Costs, recharging, full electric: all the nodes of the rental business
Corporate fleets are undergoing a profound transformation: tax policies and European regulations will determine the future
by Pier Luigi del Viscovo
Long-term rental (Nlt) entered the new year with more questions than answers. It was left with 2025, a treacherous year because it is easy to be underestimated. Fortunately, the Nlt leaders do not seem to want to. They speak without any false modesty about the thousands that have pushed up captive registrations. Some call it hysteria, having thousands of registered cars on the forecourts waiting for a customer to turn up. Welcome to the car market, they would say, since dealers have been dealing with the problem for 20 years, having learnt not only to live with it but also to make money from it.
Hirers understand the pressure from manufacturers to license electric cars or, at the limit, plug-in cars in order to limit the fines that will be incurred in the three-year period '25/'27, but they do not seem inclined to get used to it. They call for stability and clarity so as not to disorientate a customer base that already has less certainty than it once did.

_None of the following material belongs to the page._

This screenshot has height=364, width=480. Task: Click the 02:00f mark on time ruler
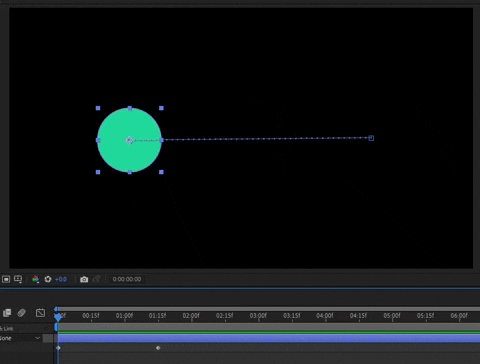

The other fine legacy lies in the fringe benefit rules, which have slowed down customer decisions and curbed registrations by non-captive renters. Since the tax advantage is really one of those offers that cannot be refused, as Don Corleone put it, in the end, those who have had to order have chosen, obtorto collo, a plug-in and in rare cases a full electric. But renters who took part in a forum promoted by AgitaLab, a think tank, are keen to emphasise that when it comes to non-purpose, i.e. unallocated, cars, the choice remains with the petrol-hybrid and indeed often with the diesel, which they say is experiencing a new youth - and about time too, we might add. To complete the picture, there are also companies with calculators that with some drivers, those with 50,000 km/year, prefer to send them around in diesel and pay them a sum in their envelope to make up for the tax burden: in the end it costs less.

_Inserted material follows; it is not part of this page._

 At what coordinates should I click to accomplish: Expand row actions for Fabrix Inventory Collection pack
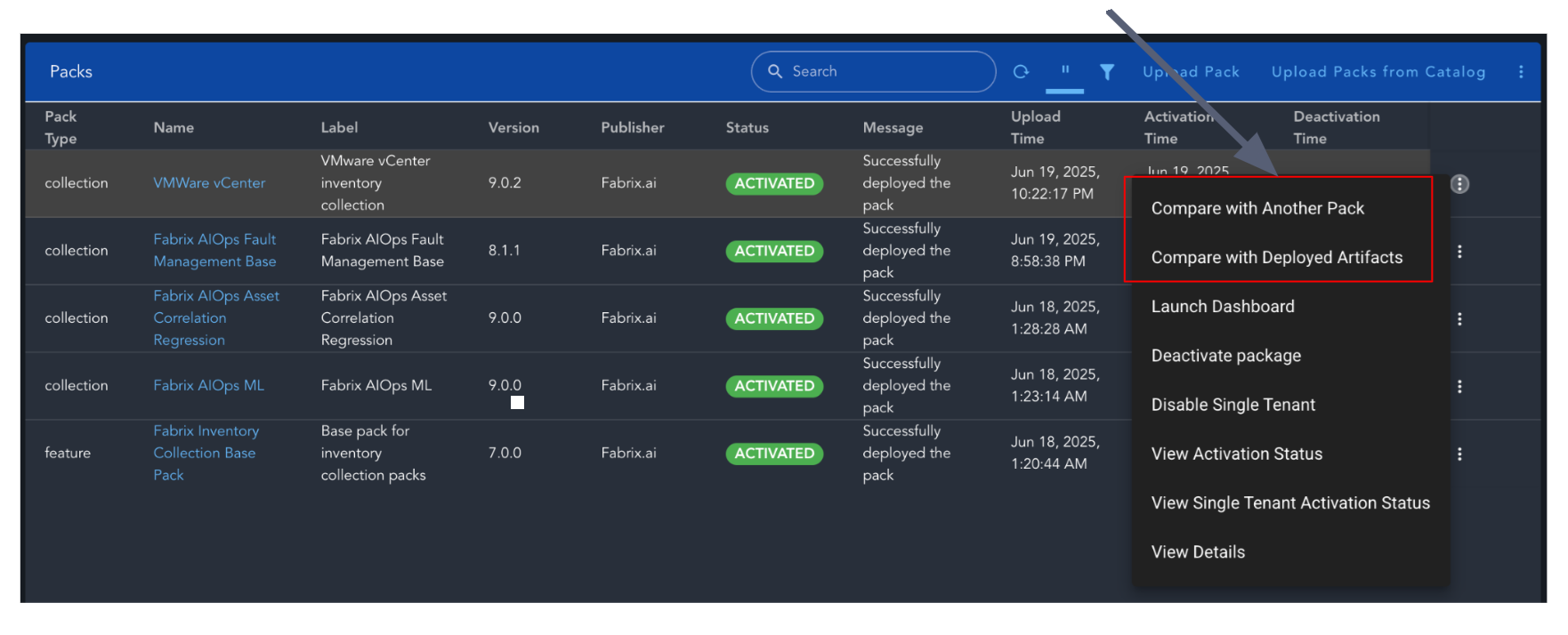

But the push for plug-in cars does not only come from manufacturers. In many cases, it is the big companies themselves, especially if they are listed on the stock exchange, who in deference to ESG policies, are self-imposing ultra-low or zero-emission cars. At the exhaust, of course. There are no cars on the market that move without emitting CO2 over the whole cycle. However, the promoters and followers of ESG are content with exhaust and therefore force managers onto electric or plug-in cars. For the latter, the problem is running costs, as they are known to run on petrol or diesel and consume a lot due to the weight of the batteries. Instead for the former, whose level of engagement (seduction, in Italian and said of a car) remains low, the issue is how to deal with recharging. If at home, the question is who pays for the electricity; if out and about, the question is whether the waiting time is within working hours.
For all cars, there is the question of price. As is well known, list prices have risen in recent years. If before Covid the average net value of rental cars was 21,600 euro, it has now exceeded 32,000, according to an analysis by the Fleet&Mobility Research Centre. Ten thousand euro more is not easily absorbed in car policies. If before the employee with the company car solved the problem of the family car, now he gets a compact and... is not happy.